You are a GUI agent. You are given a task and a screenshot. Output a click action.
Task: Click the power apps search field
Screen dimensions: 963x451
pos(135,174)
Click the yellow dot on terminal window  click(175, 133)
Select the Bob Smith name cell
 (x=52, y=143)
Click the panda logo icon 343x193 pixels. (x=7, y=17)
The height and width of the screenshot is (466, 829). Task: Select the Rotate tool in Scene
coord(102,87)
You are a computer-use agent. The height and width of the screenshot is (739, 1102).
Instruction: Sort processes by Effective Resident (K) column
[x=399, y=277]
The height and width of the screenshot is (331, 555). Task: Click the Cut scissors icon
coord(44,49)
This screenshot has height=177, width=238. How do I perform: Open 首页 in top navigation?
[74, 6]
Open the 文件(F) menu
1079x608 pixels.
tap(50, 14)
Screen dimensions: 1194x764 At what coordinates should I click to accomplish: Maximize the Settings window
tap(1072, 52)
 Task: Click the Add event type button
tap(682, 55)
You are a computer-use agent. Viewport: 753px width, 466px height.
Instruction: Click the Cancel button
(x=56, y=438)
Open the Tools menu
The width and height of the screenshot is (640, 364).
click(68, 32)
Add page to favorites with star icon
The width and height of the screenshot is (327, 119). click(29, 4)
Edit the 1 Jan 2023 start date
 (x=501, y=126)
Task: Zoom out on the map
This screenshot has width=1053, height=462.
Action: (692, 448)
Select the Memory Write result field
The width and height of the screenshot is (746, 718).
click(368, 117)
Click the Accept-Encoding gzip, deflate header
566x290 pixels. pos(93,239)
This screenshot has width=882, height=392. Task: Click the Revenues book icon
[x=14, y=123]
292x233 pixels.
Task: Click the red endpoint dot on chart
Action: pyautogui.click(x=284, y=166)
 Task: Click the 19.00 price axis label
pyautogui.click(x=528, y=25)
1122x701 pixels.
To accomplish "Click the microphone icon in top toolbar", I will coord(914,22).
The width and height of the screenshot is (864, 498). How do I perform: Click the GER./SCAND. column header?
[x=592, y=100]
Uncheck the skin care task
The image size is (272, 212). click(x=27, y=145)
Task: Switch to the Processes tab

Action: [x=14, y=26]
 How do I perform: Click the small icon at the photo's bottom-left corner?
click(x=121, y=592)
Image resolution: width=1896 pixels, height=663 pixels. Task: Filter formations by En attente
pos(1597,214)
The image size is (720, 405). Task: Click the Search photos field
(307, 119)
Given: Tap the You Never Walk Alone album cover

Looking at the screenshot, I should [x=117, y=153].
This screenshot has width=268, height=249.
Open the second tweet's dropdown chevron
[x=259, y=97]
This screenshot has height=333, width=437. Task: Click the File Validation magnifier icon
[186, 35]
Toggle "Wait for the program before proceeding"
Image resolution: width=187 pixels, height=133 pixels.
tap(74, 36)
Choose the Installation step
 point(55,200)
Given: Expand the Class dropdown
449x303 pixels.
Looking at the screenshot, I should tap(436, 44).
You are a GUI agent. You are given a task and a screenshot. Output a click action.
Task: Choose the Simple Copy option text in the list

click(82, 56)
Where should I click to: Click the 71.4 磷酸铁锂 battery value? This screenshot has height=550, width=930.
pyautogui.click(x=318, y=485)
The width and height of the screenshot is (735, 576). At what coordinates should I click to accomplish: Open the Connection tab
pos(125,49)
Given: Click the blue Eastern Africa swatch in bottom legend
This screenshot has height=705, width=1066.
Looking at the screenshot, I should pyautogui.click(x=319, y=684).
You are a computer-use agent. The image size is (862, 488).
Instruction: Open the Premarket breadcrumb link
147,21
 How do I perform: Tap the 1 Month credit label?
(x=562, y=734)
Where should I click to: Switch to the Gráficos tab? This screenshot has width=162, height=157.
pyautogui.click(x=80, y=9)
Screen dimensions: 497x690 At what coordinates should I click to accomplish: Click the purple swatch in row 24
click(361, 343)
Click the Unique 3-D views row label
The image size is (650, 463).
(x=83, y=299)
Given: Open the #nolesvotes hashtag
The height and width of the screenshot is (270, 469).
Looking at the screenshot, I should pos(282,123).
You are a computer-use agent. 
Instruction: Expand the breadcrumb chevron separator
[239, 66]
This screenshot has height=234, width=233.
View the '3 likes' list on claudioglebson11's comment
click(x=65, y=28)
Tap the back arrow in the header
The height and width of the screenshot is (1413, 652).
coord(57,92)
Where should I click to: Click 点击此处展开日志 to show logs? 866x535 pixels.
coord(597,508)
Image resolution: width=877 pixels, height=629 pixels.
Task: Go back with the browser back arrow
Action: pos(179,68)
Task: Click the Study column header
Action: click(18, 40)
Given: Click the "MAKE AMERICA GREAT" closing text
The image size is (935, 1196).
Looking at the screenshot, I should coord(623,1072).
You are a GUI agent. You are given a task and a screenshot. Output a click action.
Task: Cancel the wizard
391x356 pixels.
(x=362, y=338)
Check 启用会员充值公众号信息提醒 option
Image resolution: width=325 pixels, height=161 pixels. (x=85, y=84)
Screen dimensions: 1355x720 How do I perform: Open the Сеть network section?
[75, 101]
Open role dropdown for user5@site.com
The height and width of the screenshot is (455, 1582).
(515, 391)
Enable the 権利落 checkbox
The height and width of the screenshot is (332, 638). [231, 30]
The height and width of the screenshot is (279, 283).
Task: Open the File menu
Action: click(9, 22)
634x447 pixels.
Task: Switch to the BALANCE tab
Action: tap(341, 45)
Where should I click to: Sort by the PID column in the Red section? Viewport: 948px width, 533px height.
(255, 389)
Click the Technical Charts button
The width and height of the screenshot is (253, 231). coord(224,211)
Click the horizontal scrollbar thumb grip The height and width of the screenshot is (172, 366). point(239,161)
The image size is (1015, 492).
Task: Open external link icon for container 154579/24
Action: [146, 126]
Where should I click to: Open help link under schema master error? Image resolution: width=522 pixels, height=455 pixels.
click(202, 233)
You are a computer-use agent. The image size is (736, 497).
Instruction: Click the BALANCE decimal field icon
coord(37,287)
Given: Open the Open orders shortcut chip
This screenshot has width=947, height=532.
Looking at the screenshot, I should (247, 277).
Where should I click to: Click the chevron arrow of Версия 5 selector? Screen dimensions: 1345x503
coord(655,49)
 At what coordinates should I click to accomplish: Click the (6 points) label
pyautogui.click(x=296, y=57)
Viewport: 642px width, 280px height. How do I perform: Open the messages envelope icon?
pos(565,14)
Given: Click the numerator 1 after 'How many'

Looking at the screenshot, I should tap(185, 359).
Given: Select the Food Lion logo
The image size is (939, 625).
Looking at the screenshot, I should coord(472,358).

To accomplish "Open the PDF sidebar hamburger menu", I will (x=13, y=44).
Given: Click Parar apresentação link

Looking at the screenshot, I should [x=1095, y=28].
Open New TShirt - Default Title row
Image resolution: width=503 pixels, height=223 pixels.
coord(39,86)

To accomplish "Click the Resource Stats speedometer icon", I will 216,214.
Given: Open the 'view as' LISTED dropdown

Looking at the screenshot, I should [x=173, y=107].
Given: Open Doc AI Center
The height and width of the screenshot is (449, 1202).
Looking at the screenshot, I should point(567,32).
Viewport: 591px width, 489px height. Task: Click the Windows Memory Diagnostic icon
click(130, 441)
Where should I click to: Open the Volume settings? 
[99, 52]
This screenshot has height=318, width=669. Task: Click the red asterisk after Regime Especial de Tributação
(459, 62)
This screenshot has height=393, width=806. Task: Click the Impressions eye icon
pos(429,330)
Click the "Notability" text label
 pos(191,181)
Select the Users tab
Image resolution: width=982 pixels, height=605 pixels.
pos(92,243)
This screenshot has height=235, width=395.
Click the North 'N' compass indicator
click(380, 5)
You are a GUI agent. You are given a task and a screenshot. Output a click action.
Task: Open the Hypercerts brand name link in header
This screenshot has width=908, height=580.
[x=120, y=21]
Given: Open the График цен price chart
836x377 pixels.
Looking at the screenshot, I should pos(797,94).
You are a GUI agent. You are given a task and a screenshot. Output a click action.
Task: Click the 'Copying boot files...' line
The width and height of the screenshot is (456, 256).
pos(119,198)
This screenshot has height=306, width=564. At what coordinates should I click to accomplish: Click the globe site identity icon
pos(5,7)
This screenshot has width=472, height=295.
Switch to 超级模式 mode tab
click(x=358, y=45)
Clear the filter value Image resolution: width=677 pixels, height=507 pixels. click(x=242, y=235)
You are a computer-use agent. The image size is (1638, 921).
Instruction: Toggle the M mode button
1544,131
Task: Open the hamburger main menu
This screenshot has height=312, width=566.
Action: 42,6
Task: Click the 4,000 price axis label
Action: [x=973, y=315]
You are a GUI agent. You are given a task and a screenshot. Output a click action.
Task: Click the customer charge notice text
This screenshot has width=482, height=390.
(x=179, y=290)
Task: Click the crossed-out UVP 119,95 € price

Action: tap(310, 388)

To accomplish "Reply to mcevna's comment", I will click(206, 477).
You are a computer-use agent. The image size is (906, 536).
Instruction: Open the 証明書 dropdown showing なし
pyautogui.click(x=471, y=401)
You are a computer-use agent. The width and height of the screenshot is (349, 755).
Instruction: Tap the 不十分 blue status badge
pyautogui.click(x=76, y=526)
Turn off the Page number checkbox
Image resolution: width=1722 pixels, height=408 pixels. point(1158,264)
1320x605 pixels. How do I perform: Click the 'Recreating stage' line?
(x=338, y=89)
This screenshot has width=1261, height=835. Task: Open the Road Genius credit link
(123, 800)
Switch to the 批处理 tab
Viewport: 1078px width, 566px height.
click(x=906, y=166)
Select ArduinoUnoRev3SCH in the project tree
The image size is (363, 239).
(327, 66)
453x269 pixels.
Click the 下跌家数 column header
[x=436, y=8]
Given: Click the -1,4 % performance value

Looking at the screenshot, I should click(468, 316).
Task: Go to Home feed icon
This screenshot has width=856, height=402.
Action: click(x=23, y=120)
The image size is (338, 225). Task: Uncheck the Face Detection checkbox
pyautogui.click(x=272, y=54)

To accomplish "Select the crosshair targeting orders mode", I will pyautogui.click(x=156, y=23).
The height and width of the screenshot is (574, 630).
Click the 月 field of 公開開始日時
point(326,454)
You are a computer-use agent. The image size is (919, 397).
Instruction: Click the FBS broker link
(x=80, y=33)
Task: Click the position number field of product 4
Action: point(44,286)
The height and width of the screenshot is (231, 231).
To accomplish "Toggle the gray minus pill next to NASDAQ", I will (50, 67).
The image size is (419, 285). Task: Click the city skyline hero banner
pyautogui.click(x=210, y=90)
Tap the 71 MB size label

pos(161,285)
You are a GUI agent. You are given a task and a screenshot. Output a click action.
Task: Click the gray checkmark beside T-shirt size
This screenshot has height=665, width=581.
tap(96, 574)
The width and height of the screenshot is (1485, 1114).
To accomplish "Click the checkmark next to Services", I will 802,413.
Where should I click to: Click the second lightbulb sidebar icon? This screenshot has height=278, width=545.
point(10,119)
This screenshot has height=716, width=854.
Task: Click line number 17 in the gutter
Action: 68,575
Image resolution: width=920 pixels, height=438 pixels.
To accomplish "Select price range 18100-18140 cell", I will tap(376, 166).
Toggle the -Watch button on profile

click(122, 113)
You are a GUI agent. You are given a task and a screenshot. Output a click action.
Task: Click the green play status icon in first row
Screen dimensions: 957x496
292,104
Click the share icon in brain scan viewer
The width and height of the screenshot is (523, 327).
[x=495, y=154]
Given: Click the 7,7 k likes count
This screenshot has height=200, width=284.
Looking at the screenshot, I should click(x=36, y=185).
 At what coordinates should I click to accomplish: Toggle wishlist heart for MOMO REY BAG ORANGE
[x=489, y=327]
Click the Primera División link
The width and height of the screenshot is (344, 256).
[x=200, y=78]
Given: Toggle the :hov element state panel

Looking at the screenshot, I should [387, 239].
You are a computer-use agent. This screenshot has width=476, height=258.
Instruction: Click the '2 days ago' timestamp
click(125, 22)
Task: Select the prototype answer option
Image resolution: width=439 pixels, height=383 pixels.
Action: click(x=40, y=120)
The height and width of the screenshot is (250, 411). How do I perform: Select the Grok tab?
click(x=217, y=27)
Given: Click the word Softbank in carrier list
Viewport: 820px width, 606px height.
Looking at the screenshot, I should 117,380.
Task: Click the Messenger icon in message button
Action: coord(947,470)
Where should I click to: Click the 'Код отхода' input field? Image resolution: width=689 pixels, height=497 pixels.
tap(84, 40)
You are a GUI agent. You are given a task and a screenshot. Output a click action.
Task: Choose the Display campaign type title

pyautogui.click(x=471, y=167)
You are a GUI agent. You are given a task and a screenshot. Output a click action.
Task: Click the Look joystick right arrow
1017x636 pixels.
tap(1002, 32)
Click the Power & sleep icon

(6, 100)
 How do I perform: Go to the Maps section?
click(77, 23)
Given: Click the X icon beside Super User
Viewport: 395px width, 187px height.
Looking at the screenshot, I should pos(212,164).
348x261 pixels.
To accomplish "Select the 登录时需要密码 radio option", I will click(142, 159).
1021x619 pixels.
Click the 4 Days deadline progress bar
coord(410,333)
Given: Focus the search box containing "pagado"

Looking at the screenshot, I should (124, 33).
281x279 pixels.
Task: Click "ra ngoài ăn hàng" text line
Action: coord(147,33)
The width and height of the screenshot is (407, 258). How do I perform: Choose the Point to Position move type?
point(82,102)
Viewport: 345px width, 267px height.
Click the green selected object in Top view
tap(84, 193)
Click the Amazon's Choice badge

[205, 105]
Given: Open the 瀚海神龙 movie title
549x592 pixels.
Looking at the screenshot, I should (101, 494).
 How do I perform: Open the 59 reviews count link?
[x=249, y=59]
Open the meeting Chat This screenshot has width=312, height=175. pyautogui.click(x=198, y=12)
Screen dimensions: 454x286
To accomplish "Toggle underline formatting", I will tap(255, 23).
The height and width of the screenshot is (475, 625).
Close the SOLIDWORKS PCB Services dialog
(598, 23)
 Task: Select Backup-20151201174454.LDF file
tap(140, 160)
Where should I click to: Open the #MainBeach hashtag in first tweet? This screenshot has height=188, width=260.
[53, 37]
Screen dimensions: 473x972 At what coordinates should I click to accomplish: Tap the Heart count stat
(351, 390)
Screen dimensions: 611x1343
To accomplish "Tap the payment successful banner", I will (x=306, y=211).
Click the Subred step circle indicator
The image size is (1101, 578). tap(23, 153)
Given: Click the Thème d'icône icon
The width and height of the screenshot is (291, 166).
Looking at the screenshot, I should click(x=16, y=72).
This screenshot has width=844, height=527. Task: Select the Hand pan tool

════════════════════

Directions: Determine the number of lines in the entries that hold the string "hamburger"; write that number and nothing else.

Reply: 2